As the year went on, it seemed that we were beset by calamity on every side. Our company was struggling with ongoing lawsuits, and it seemed that they would never end.
We did have very happy times though. We added two beautiful little grand daughters to the family when Eric and Leanne had their first baby, and Tomi and Dan had their third. Nick and Crystal got married after having dated off and on for about 3 years. Then to our surprise and delight, Dan met, fell in love with and married a delightful young woman named Carrie whom we all adore. She brought with her another beautiful grand daughter, Taya into our family circle.
It has been an amazing year.
I have thought and thought and thought about Carissa and what it meant to have her in our lives and what it means now that she is gone. I have to admit I have had a tendency to shove it to the back when the feelings start to well up and tears are close to the surface. I have had some amazing days in the temple where I felt very comforted and blessed and even had what I call "My Carissa Day". It has all felt very surreal. I think when I think about the reality of her not being here, it's still hard for me to believe and really comprehend.

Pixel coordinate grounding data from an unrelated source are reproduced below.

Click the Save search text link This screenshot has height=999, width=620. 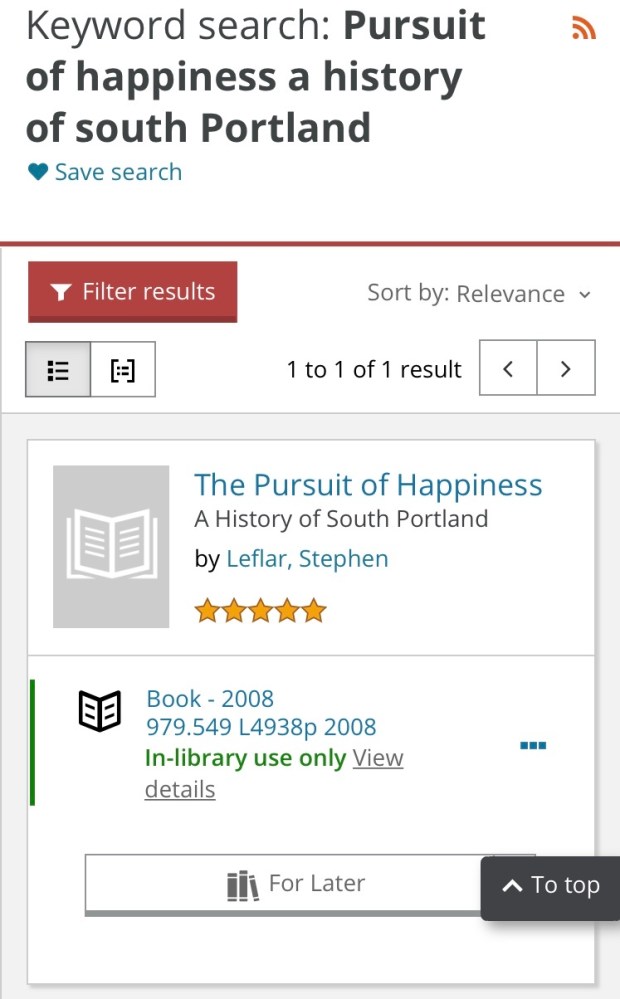[x=118, y=172]
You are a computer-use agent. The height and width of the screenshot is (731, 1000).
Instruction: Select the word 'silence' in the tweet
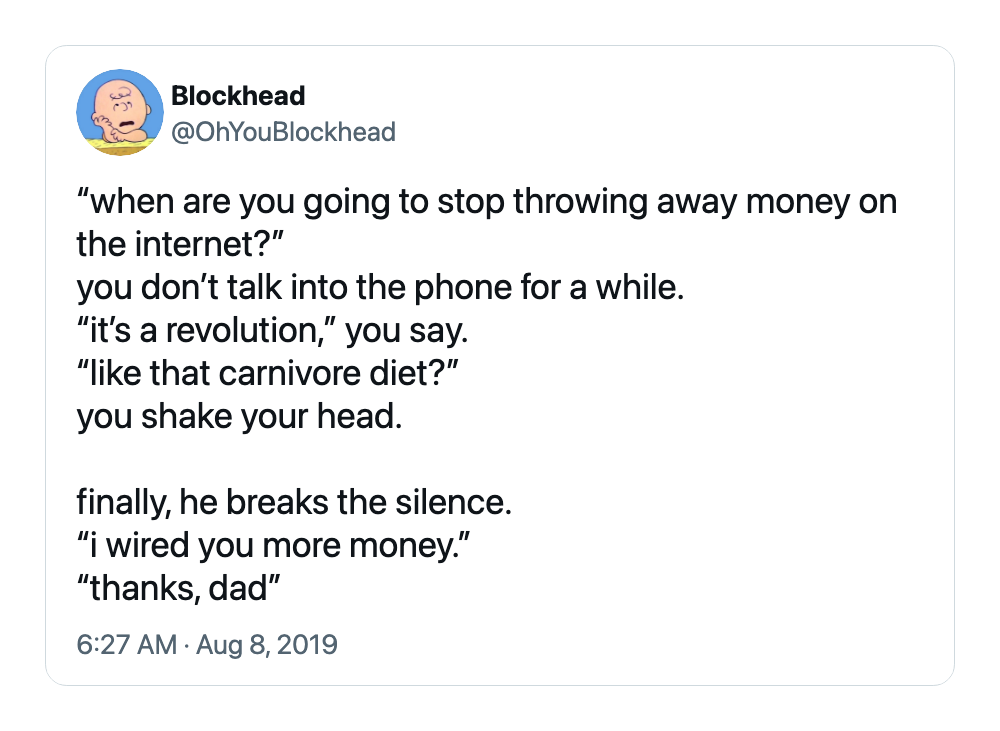click(x=450, y=502)
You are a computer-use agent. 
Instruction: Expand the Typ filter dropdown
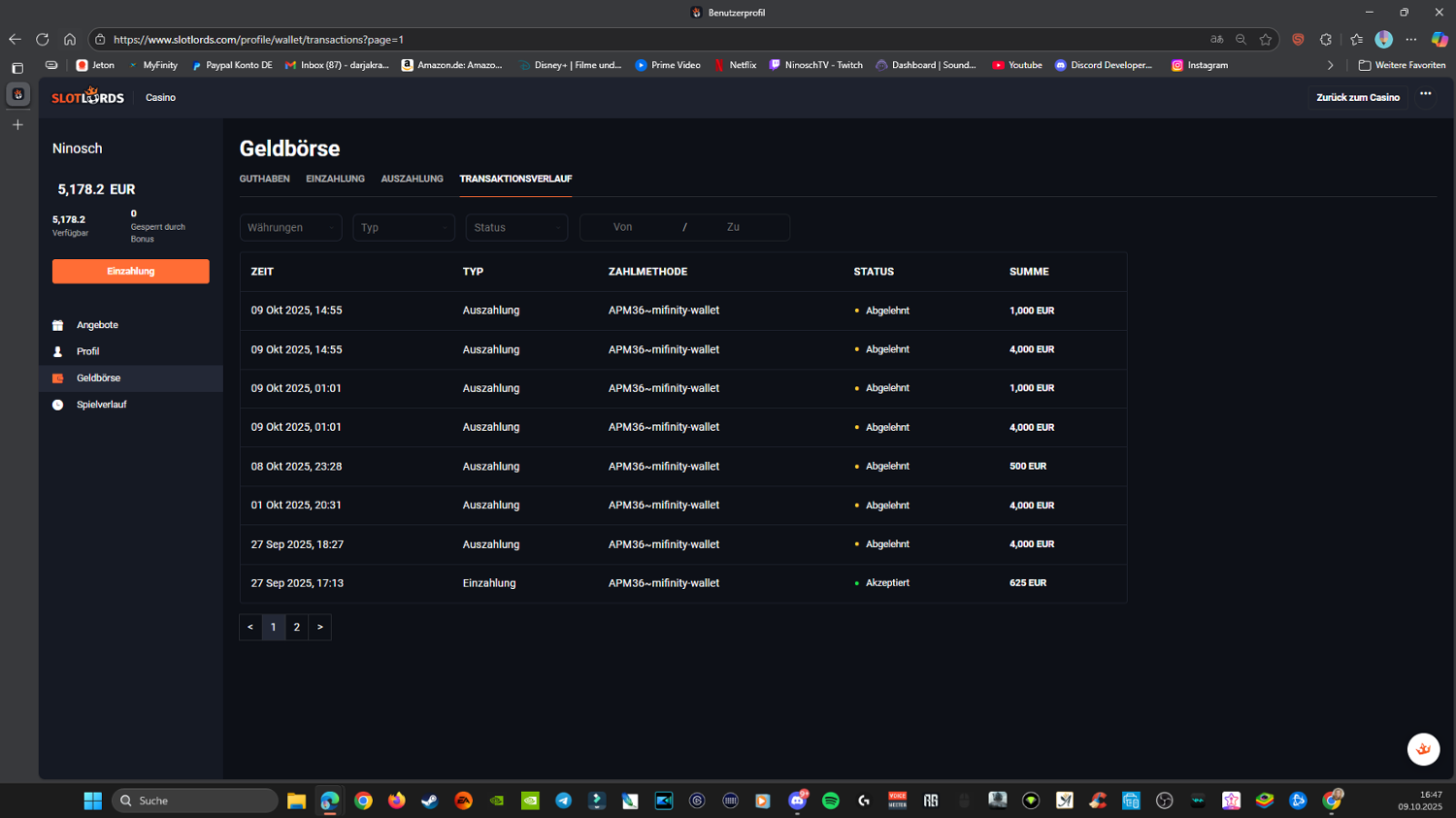point(403,227)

I have gone up to the cemetery many times to put fun little holiday things on her site (there is no stone yet) and it's really sad to think of her body being there. It really brings a finality to it all. She won't be coming through the door. She won't be going to the store with me anymore to fight over who gets to push the cart. She won't be there to drink the rest of my mostly full drink that I always brought home to her. She won't be with Tony and I when we go to the movies. She won't be with us to do all the things that she loved to do. It's hard to think about.
Today we had the Family Easter Egg Hunt. The pictures from last years Easter Egg Hunt show Carissa as excited as ever pulling her little oxygen tank around with her as she gathered up the Easter Goodies. She was as a little child. She never stopped believing. She loved Easter. She loved sharing what she had in her basket. She loved all the holidays. Today was a bit hard. I missed the magic that she brought to the Easter festivities.
Today I so very much miss our beautiful Carissa. Today I rely on my faith in the Atonement. My faith in the Plan of Salvation. My faith in my lord and Savior Jesus Christ and His mission here on earth. My faith that we will be reunited with Carissa again. Any other thought than that would be just too much to bear.
I am also filled with thankfulness. I am so thankful that Heavenly Father lent this choice daughter to fill our home with unconditional love. He sent us our own personal teacher to teach us all how to treat each other, how to choose to act even if it was contrary to how we felt. He gave her to us for a 22 short years to help us through some really tough times. Every one of us felt like she had been sent here especially to help us as individuals.
She taught me personally what it truly means to love unconditionally. I use those lessons over and over. She was a living example of true, Christ like love. How thankful I am for that.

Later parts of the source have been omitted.